**SET TASK:** Give these records again, with every "Viewport" changed to "Window" and nothing else touched.

**ROWS:**
▬▬▬▬▬▬

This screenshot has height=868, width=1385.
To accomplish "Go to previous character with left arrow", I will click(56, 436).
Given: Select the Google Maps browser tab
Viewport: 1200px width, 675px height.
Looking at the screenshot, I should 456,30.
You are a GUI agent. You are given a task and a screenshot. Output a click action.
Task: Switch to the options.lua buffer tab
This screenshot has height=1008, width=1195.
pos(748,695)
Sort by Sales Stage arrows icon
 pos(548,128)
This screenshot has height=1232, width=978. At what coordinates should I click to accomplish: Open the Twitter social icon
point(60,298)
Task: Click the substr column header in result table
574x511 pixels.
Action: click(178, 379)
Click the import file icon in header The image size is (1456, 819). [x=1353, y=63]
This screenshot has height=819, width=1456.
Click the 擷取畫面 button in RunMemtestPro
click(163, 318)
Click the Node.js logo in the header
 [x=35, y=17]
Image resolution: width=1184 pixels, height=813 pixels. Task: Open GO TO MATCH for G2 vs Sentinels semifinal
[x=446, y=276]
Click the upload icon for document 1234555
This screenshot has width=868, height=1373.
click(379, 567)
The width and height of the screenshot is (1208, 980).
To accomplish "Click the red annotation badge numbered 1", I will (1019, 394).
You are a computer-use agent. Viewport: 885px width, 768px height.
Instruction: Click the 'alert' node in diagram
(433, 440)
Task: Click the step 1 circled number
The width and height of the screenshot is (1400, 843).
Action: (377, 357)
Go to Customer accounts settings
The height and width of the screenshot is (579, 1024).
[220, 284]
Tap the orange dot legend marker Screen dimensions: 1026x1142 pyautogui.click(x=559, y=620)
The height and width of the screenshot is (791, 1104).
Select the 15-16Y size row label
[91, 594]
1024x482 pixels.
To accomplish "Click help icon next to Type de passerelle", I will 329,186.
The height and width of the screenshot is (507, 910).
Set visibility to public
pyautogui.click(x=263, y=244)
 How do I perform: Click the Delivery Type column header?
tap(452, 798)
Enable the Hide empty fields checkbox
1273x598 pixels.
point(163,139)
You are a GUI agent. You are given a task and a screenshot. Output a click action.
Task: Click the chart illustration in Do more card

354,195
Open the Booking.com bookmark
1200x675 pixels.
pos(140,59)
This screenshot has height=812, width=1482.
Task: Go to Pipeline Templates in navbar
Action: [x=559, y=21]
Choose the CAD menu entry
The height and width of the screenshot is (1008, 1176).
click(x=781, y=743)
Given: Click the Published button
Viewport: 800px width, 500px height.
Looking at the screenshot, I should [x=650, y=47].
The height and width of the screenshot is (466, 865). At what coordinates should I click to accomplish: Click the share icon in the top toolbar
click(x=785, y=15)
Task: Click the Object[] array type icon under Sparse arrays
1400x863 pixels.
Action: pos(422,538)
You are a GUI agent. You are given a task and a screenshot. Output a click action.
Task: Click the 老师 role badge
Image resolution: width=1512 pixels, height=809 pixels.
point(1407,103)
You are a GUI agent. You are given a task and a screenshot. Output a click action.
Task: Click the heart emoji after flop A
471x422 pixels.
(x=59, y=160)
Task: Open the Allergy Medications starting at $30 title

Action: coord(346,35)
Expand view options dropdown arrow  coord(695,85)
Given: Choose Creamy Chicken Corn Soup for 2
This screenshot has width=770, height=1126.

▬▬▬▬▬▬

**RESULT OF THE TASK:**
This screenshot has height=868, width=1385.
To accomplish "Go to previous character with left arrow", I will click(56, 436).
Given: Select the Google Maps browser tab
Window: 1200px width, 675px height.
Looking at the screenshot, I should 456,30.
You are a GUI agent. You are given a task and a screenshot. Output a click action.
Task: Switch to the options.lua buffer tab
This screenshot has height=1008, width=1195.
pos(748,695)
Sort by Sales Stage arrows icon
 pos(548,128)
This screenshot has height=1232, width=978. At what coordinates should I click to accomplish: Open the Twitter social icon
point(60,298)
Task: Click the substr column header in result table
574x511 pixels.
Action: click(178, 379)
Click the import file icon in header The image size is (1456, 819). [x=1353, y=63]
This screenshot has height=819, width=1456.
Click the 擷取畫面 button in RunMemtestPro
click(163, 318)
Click the Node.js logo in the header
 [x=35, y=17]
Image resolution: width=1184 pixels, height=813 pixels. Task: Open GO TO MATCH for G2 vs Sentinels semifinal
[x=446, y=276]
Click the upload icon for document 1234555
This screenshot has width=868, height=1373.
click(379, 567)
The width and height of the screenshot is (1208, 980).
To accomplish "Click the red annotation badge numbered 1", I will (1019, 394).
You are a computer-use agent. Window: 885px width, 768px height.
Instruction: Click the 'alert' node in diagram
(433, 440)
Task: Click the step 1 circled number
The width and height of the screenshot is (1400, 843).
Action: (377, 357)
Go to Customer accounts settings
The height and width of the screenshot is (579, 1024).
[220, 284]
Tap the orange dot legend marker Screen dimensions: 1026x1142 pyautogui.click(x=559, y=620)
The height and width of the screenshot is (791, 1104).
Select the 15-16Y size row label
[91, 594]
1024x482 pixels.
To accomplish "Click help icon next to Type de passerelle", I will 329,186.
The height and width of the screenshot is (507, 910).
Set visibility to public
pyautogui.click(x=263, y=244)
 How do I perform: Click the Delivery Type column header?
tap(452, 798)
Enable the Hide empty fields checkbox
1273x598 pixels.
point(163,139)
You are a GUI agent. You are given a task and a screenshot. Output a click action.
Task: Click the chart illustration in Do more card

354,195
Open the Booking.com bookmark
1200x675 pixels.
pos(140,59)
This screenshot has height=812, width=1482.
Task: Go to Pipeline Templates in navbar
Action: [x=559, y=21]
Choose the CAD menu entry
The height and width of the screenshot is (1008, 1176).
click(x=781, y=743)
Given: Click the Published button
Window: 800px width, 500px height.
Looking at the screenshot, I should [x=650, y=47].
The height and width of the screenshot is (466, 865). At what coordinates should I click to accomplish: Click the share icon in the top toolbar
click(x=785, y=15)
Task: Click the Object[] array type icon under Sparse arrays
1400x863 pixels.
Action: pos(422,538)
You are a GUI agent. You are given a task and a screenshot. Output a click action.
Task: Click the 老师 role badge
Image resolution: width=1512 pixels, height=809 pixels.
point(1407,103)
You are a GUI agent. You are given a task and a screenshot. Output a click action.
Task: Click the heart emoji after flop A
471x422 pixels.
(x=59, y=160)
Task: Open the Allergy Medications starting at $30 title

Action: coord(346,35)
Expand view options dropdown arrow  coord(695,85)
Given: Choose Creamy Chicken Corn Soup for 2
This screenshot has width=770, height=1126.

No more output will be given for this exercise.